→ Task goal: Set out word for word the line that contains "Screen dimensions: 800x574" and each line after it, through the end of the data below, but exclude the pictures.

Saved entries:
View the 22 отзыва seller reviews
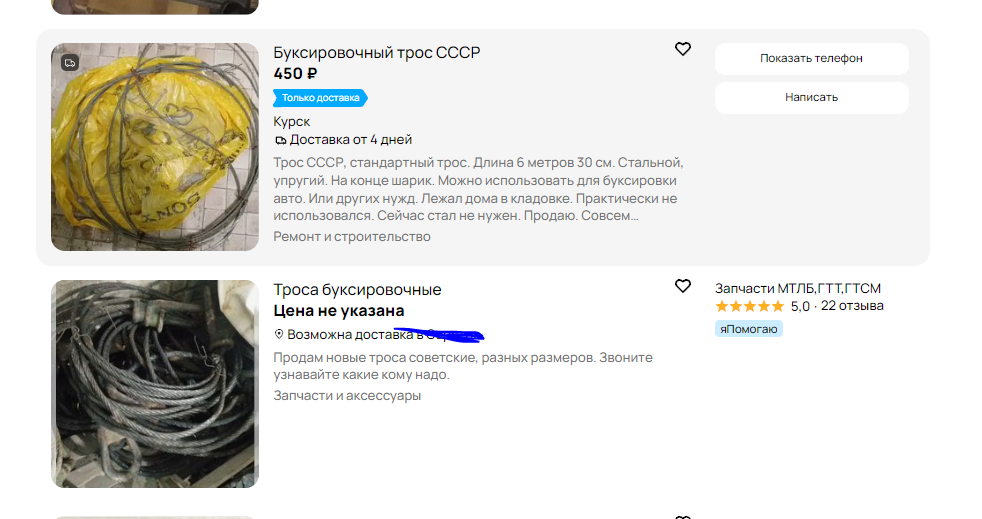This screenshot has height=519, width=982. coord(852,306)
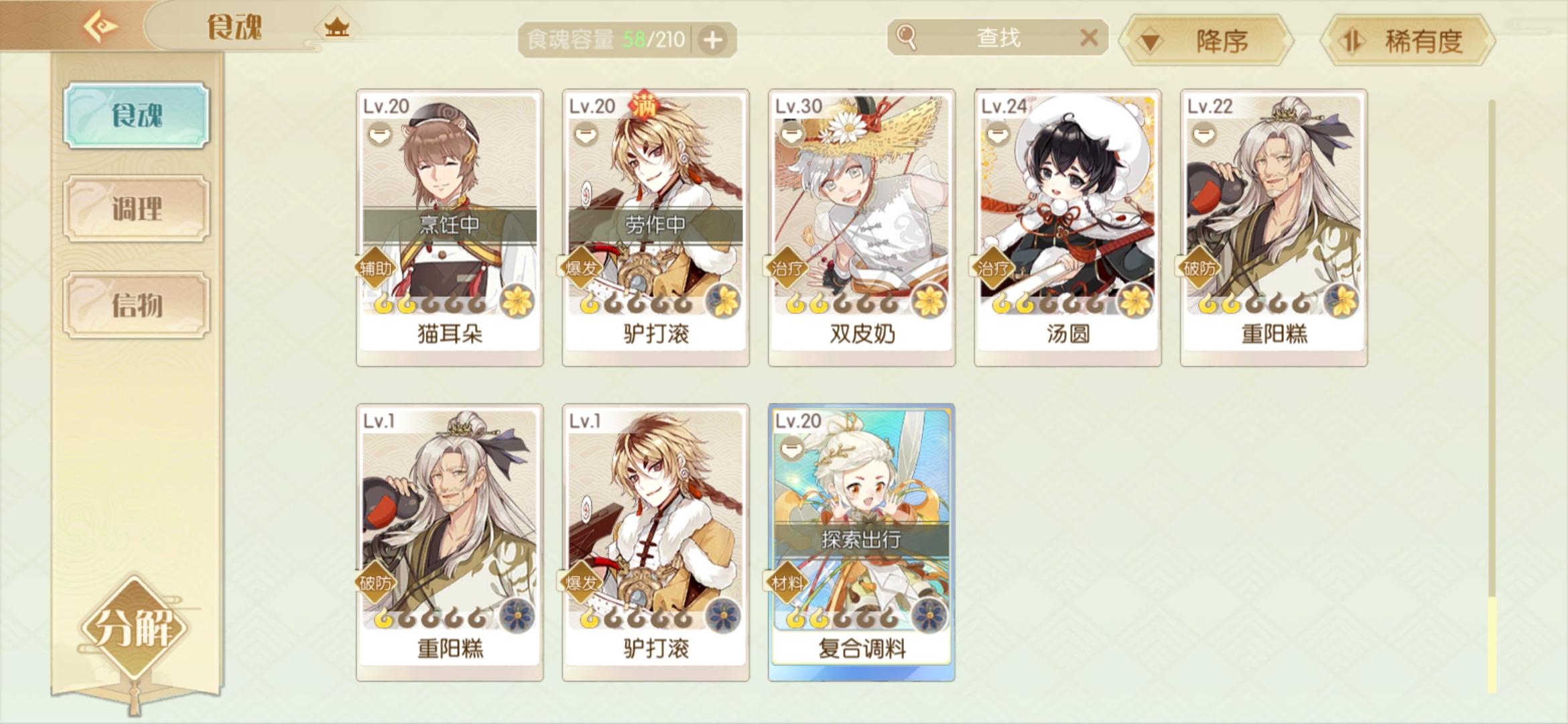1568x724 pixels.
Task: Clear search with the X icon
Action: (1089, 38)
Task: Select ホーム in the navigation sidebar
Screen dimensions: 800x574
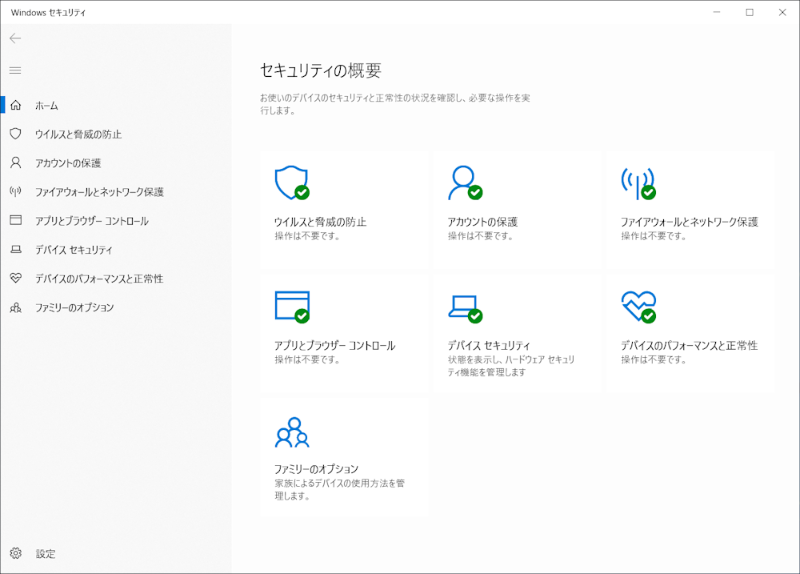Action: tap(47, 105)
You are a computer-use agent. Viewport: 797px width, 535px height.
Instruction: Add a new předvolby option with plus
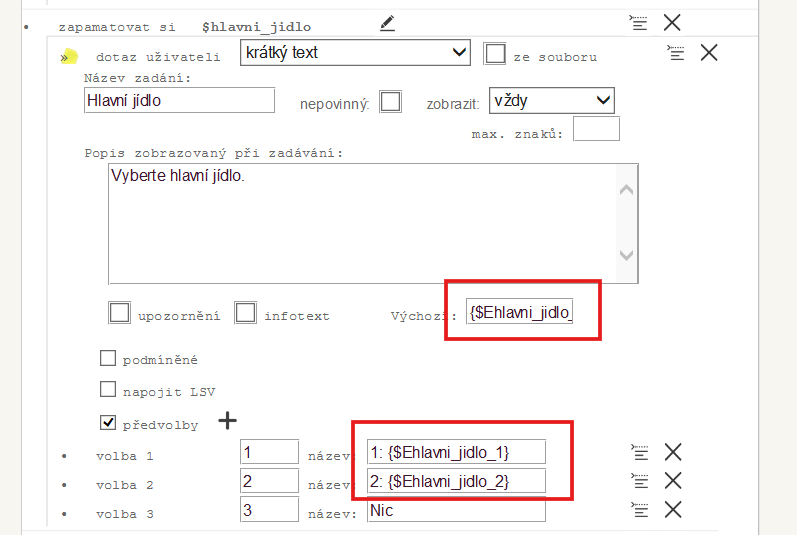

→ Result of the task:
Screen dimensions: 800x574
Action: tap(47, 105)
You are a computer-use agent. Viewport: 797px width, 535px height.
Instruction: Add a new předvolby option with plus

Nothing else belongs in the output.